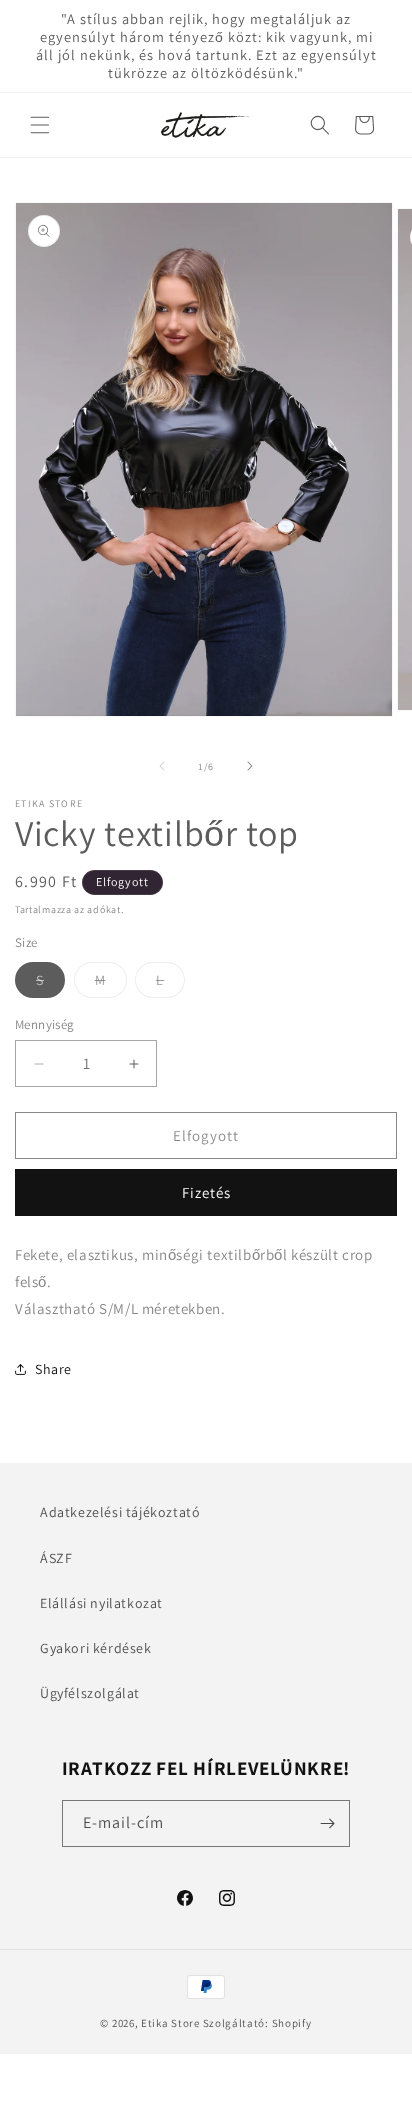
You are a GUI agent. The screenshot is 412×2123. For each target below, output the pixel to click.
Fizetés (206, 1192)
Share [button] (53, 1369)
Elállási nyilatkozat (101, 1603)
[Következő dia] (250, 766)
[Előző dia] (162, 766)
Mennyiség (45, 1024)
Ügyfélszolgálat (90, 1693)
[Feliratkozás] (327, 1823)
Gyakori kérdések (96, 1648)
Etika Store (170, 2023)
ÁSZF (56, 1558)
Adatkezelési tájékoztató (120, 1512)
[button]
------------------------------------------------------------
- **Aim of the exercise**
Beginning at the line that contains "Gyakori kérdések (96, 1648)", transcribe every line through the end of the material exactly, leaving out all earlier lines.

- **Answer section**
Gyakori kérdések (96, 1648)
Etika Store (170, 2023)
ÁSZF (56, 1558)
Adatkezelési tájékoztató (120, 1512)
[button]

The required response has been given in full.